剣と盾のオーソドックスなスタイルにアレンジを加えた感じだ。


 対峙する俺とヒュウガを、ヒュウガの仲間たちが固唾を飲んで見守る。

 シリウス、アリシア、グレイスも話を止めて注目している。


「ヒュウガ。準備ができたら、いつでも仕掛けて構わないからな」


「ああ。そうさせて貰うぜ」


 ヒュウガは剣を構えて、無言でじっと俺を見据えながら魔力を練る。

 SSS級冒険者のように視覚化されるほどの膨大な魔力の量じゃないけど。ヒュウガの魔力操作は、かなり洗練されている。

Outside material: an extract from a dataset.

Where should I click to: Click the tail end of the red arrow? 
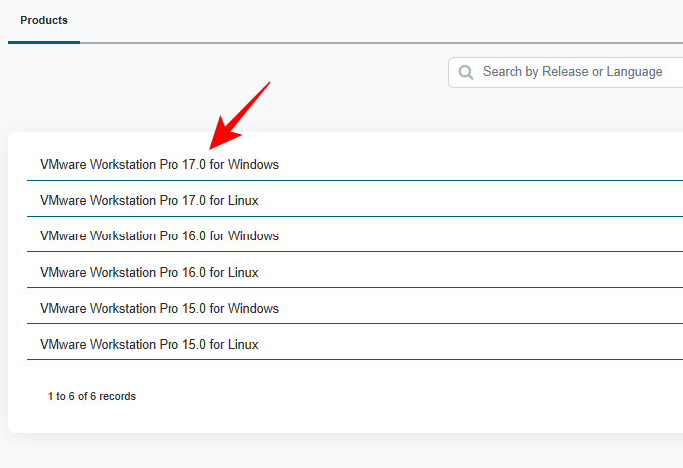click(268, 84)
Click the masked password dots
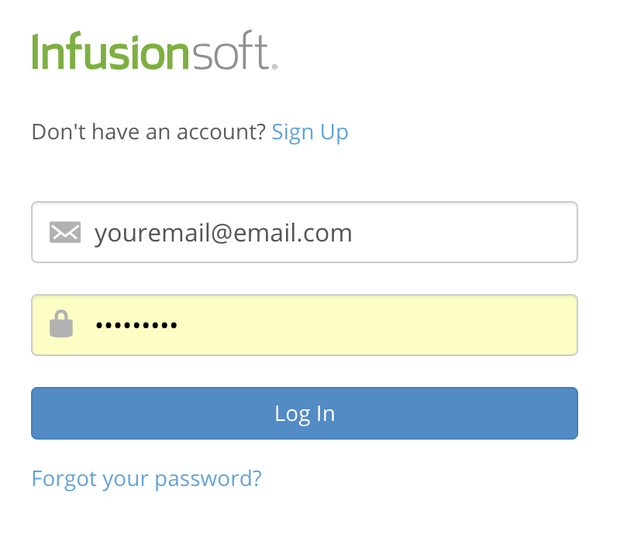This screenshot has width=634, height=534. [x=136, y=325]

 一撃に全てを掛けるように、時間を掛けて全身の魔力を剣に集約する。

 そして瞬時に静から動へと切り替えて、ヒュウガは一気に加速した


 俺との距離を一瞬で詰めると、不規則な軌道でフェイントを掛けて剣を叩き込む。

 俺が最小限の動きで攻撃を躱すと。ヒュウガは突然崩れ落ちて。隣にいる俺が意識を失ったヒュウガを支える形になった。


「お、おい……どういうことだよ?」


 何が起きたのか解らないで、ヒュウガの仲間たちが唖然としている。

 俺は剣の柄で殴って、ヒュウガの意識を刈り取ったんだけど。本気で加速したから、動きが見えなかったのは仕方ないだろう。


「「……」」


 シリウスとアリシアがマジマジと俺を見る。俺の動きに少しは慣れている筈の2人にも、全く見えなかったみたいだな。


 『気絶回復キュアスタン』を発動すると、ヒュウガが意識を取り戻す。


「……アリウスさん? 痛って……そうか、俺は敗けたんだな」


 ヒュウガは頭を摩りながら、周りを見回す。ヒュウガも何が起きたのか、解っていないみたいだな。


「ヒュウガ、まだ続けるか?」


「いや、アリウスさん、止めておくよ。俺は全力で戦ったのに、どうやって敗けたのかすら解らないんだ。これ以上戦っても意味がないだろう」


 何もできなくて、ヒュウガは悔しそうだけど。それだけの実力差がことは、理解しているみたいだな。


「ヒュウガ、何言ってんだ! いくら相手がSSS級冒険者のアリウスだからって、こんなのはおかしいだろう!」


 だけど巨漢の刺青男ロギンは、納得できないようで。


「ヒュウガが何もできねえで敗けるとか、あり得ねえだろう! アリウスが卑怯な真似を――」


「ロギン、ふざけるんじゃねえ! これ以上、俺に恥を掻かせるなよ!」


 ヒュウガの怒声に、ロギンが血の気を失う。


「ヒュ、ヒュウガ、お、俺は……」


「俺の実力がアリウスさんの足許にも及ばないことは、初めから解っていたんだよ。まさか全く動きが見えないとは、思っていなかったがな。

 結局、俺が自惚れていたってことは、俺が一番解っている。アリウスさんと戦ったのは、俺だからな!」


 ヒュウガの発言に、仲間たちは信じられない顔をする。

 こいつらにとってヒュウガは、それだけデカイ存在ってことだろう。